(ABOUT THIS EXERCISE) Copy out each of the following items word for word.

** AVAILABLE DATA follows **

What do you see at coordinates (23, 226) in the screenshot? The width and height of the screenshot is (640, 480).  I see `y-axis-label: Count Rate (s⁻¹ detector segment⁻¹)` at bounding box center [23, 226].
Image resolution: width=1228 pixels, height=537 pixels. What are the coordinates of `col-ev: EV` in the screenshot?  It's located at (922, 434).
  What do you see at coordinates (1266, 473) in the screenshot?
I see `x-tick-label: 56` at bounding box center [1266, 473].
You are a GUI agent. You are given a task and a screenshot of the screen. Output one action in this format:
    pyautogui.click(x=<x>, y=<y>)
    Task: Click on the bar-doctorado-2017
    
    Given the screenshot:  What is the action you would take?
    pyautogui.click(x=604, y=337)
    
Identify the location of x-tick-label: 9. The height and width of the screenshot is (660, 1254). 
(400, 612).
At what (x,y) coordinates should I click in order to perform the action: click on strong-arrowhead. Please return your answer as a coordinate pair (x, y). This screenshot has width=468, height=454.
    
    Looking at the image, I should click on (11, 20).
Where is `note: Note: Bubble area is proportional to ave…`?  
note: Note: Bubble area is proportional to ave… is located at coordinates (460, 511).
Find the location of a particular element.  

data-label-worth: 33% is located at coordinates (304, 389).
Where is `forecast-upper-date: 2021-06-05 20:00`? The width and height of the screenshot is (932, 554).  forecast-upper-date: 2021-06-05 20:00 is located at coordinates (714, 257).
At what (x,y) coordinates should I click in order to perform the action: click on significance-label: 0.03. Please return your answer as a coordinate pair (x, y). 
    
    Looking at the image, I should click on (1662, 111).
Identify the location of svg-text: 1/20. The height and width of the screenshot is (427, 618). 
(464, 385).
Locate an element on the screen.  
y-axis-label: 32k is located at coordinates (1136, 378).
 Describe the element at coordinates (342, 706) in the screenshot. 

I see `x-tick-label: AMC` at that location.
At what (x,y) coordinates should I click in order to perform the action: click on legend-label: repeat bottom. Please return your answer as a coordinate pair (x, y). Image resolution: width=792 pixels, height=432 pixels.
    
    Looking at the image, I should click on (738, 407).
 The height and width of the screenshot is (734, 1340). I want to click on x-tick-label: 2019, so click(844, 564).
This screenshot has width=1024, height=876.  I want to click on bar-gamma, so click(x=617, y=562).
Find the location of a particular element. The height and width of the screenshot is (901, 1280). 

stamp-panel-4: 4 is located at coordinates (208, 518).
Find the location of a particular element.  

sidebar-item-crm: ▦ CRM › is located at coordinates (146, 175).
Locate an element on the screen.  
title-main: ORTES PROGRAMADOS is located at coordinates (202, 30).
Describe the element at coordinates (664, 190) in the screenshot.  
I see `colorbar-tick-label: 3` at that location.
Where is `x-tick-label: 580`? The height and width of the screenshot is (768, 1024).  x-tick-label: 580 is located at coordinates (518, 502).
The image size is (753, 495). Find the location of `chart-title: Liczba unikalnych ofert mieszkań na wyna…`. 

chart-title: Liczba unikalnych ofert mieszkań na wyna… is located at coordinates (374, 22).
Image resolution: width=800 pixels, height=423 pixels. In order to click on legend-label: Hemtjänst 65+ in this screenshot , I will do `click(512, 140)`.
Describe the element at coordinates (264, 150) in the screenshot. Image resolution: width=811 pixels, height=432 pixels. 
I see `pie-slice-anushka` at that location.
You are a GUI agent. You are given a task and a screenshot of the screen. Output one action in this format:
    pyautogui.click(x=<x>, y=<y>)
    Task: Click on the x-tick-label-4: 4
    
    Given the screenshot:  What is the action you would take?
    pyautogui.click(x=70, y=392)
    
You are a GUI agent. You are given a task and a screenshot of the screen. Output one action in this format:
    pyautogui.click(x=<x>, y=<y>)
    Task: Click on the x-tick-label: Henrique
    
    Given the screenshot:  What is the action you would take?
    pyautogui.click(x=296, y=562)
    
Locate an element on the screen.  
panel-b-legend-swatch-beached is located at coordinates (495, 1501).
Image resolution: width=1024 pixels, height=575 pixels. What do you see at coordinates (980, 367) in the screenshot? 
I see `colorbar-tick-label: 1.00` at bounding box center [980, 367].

** End of AVAILABLE DATA **

(SOLUTION BELOW)
What do you see at coordinates (23, 226) in the screenshot? The width and height of the screenshot is (640, 480).  I see `y-axis-label: Count Rate (s⁻¹ detector segment⁻¹)` at bounding box center [23, 226].
Image resolution: width=1228 pixels, height=537 pixels. What are the coordinates of `col-ev: EV` in the screenshot?  It's located at (922, 434).
  What do you see at coordinates (1266, 473) in the screenshot?
I see `x-tick-label: 56` at bounding box center [1266, 473].
You are a GUI agent. You are given a task and a screenshot of the screen. Output one action in this format:
    pyautogui.click(x=<x>, y=<y>)
    Task: Click on the bar-doctorado-2017
    
    Given the screenshot:  What is the action you would take?
    pyautogui.click(x=604, y=337)
    
Identify the location of x-tick-label: 9. The height and width of the screenshot is (660, 1254). 
(400, 612).
At what (x,y) coordinates should I click in order to perform the action: click on strong-arrowhead. Please return your answer as a coordinate pair (x, y). This screenshot has width=468, height=454.
    
    Looking at the image, I should click on (11, 20).
Where is `note: Note: Bubble area is proportional to ave…`?  
note: Note: Bubble area is proportional to ave… is located at coordinates (460, 511).
Find the location of a particular element.  

data-label-worth: 33% is located at coordinates (304, 389).
Where is `forecast-upper-date: 2021-06-05 20:00`? The width and height of the screenshot is (932, 554).  forecast-upper-date: 2021-06-05 20:00 is located at coordinates (714, 257).
At what (x,y) coordinates should I click in order to perform the action: click on significance-label: 0.03. Please return your answer as a coordinate pair (x, y). 
    
    Looking at the image, I should click on (1662, 111).
Identify the location of svg-text: 1/20. The height and width of the screenshot is (427, 618). 
(464, 385).
Locate an element on the screen.  
y-axis-label: 32k is located at coordinates (1136, 378).
 Describe the element at coordinates (342, 706) in the screenshot. 

I see `x-tick-label: AMC` at that location.
At what (x,y) coordinates should I click in order to perform the action: click on legend-label: repeat bottom. Please return your answer as a coordinate pair (x, y). Image resolution: width=792 pixels, height=432 pixels.
    
    Looking at the image, I should click on (738, 407).
 The height and width of the screenshot is (734, 1340). I want to click on x-tick-label: 2019, so click(844, 564).
This screenshot has width=1024, height=876.  I want to click on bar-gamma, so click(x=617, y=562).
Find the location of a particular element. The height and width of the screenshot is (901, 1280). 

stamp-panel-4: 4 is located at coordinates (208, 518).
Find the location of a particular element.  

sidebar-item-crm: ▦ CRM › is located at coordinates (146, 175).
Locate an element on the screen.  
title-main: ORTES PROGRAMADOS is located at coordinates (202, 30).
Describe the element at coordinates (664, 190) in the screenshot.  
I see `colorbar-tick-label: 3` at that location.
Where is `x-tick-label: 580`? The height and width of the screenshot is (768, 1024).  x-tick-label: 580 is located at coordinates (518, 502).
The image size is (753, 495). Find the location of `chart-title: Liczba unikalnych ofert mieszkań na wyna…`. 

chart-title: Liczba unikalnych ofert mieszkań na wyna… is located at coordinates (374, 22).
Image resolution: width=800 pixels, height=423 pixels. In order to click on legend-label: Hemtjänst 65+ in this screenshot , I will do `click(512, 140)`.
Describe the element at coordinates (264, 150) in the screenshot. Image resolution: width=811 pixels, height=432 pixels. 
I see `pie-slice-anushka` at that location.
You are a GUI agent. You are given a task and a screenshot of the screen. Output one action in this format:
    pyautogui.click(x=<x>, y=<y>)
    Task: Click on the x-tick-label-4: 4
    
    Given the screenshot:  What is the action you would take?
    pyautogui.click(x=70, y=392)
    
You are a GUI agent. You are given a task and a screenshot of the screen. Output one action in this format:
    pyautogui.click(x=<x>, y=<y>)
    Task: Click on the x-tick-label: Henrique
    
    Given the screenshot:  What is the action you would take?
    pyautogui.click(x=296, y=562)
    
Locate an element on the screen.  
panel-b-legend-swatch-beached is located at coordinates (495, 1501).
Image resolution: width=1024 pixels, height=575 pixels. What do you see at coordinates (980, 367) in the screenshot? 
I see `colorbar-tick-label: 1.00` at bounding box center [980, 367].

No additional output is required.